From Arab revolt to disaster in Japan and the arrest of the head of the IMF, there have been enough big news surprises thrown at financial markets this year to prompt suggestions that Elvis will show up next.
But throughout it all, investors have pretty much focused on three interlinked issues — when the U.S. Federal Reserve will stop creating liquidity, whether China can cool itself in a controlled manner, and if the world economy is really healed.
Rising oil prices and unease over euro zone debt are crucial elements buried within.
These issues have combined to keep investors cautious, but not overly so. Yields have risen but not blown out, and world stocks are gaining at a rate that would lead to annual increases in the low double digits.
"It is clear that some investors have decided that they need to take some risk off the table but they do not want to take too much off," said Andrew Milligan, head of global strategy at Standard Life Investments.
The real stresses, however, lie ahead.
Investors are entering a heavy period for global economic data that will take on additional importance because it may reflect the first impact from Japan's disasters in March.
It will also be hard to shake off concerns about what will happen when the U.S. Federal Reserve ends its asset-buying quantitative easing (QE) program next month.
QE has been described as jumper cables on a dead car battery. What happens when you unclip them?
A Reuters poll released in the past week showed that stocks, bonds, gold and the euro were all expected to fall in the three months after the end of QE2.
Investors rarely wait for an event like that before acting on their holdings.
ALL SHOOK UP
For the coming week much of the data focus will be on Europe, with the release of euro zone purchasing managers' indexes and various sentiment surveys.
Economists at ING reckon these will again point to a highly divided euro zone, with core economies such as Germany soaring away and the likes of Greece and Portugal struggling under the weight of debt-reducing fiscal austerity.
The past week showed how bond investors see the two groups. A bond auction in Germany threw out lower borrowing costs than previously while one in Portugal demanded higher coupons from the government.
Attention may be distracted by the comings and goings of world leaders, culminating in the Group of Eight summit in the French resort of Deauville.
It will follow an OECD anniversary bash which German Chancellor Angela Merkel and French President Nicolas Sarkozy will attend, while U.S. President Barack Obama will also be on a pre-G8 European tour in Dublin, London and Warsaw.

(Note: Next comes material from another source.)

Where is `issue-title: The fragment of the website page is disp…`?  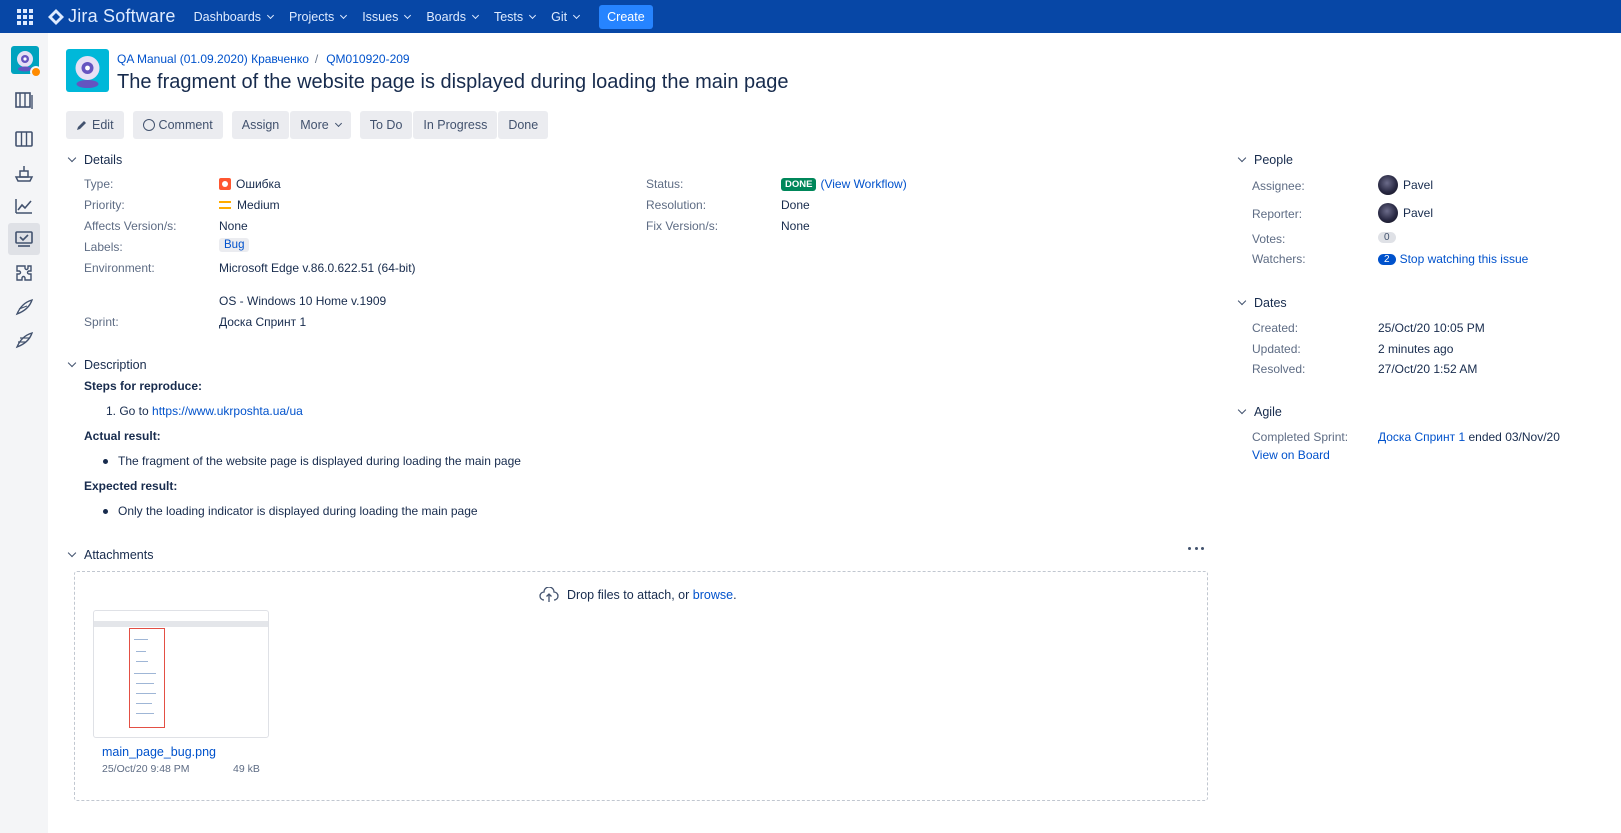
issue-title: The fragment of the website page is disp… is located at coordinates (453, 82).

None of this may add much to the investment mood, but such events tend to create a background noise for markets, which may get louder if Merkel and Sarkozy in particular speak about euro zone debt.
As for Obama, one of his immediate problems is that the U.S. debt ceiling has been hit.
Treasury prices are reasonably stable for now, but a solution to the issue will need to be found for this to remain the case.
A wild card for attention in the coming week may be Turkey, up until recently a darling of emerging market investors.
Turkey's central bank holds a meeting on Wednesday at which it is expected to keep interest rates steady while increasing banks' reserve requirements yet again.
The latter is a novel monetary policy experiment which is roughly the opposite of QE.
Investors are keen for clues over when an actual interest rate tightening cycle could begin — markets are currently pricing in around 75 basis points by year-end but many say more aggressive moves may be needed.
Turkey's worsening current account deficit and unabated credit growth show the reverse-QE experiment, involving low interest rates and higher reserve ratios, may be failing.
So investors have been voting with their feet — Turkish stocks are down 8 percent alone this month.
In the past week, a Bank of America/Merrill Lynch fund manager survey showed investors underweighting Turkey for the first time in three years.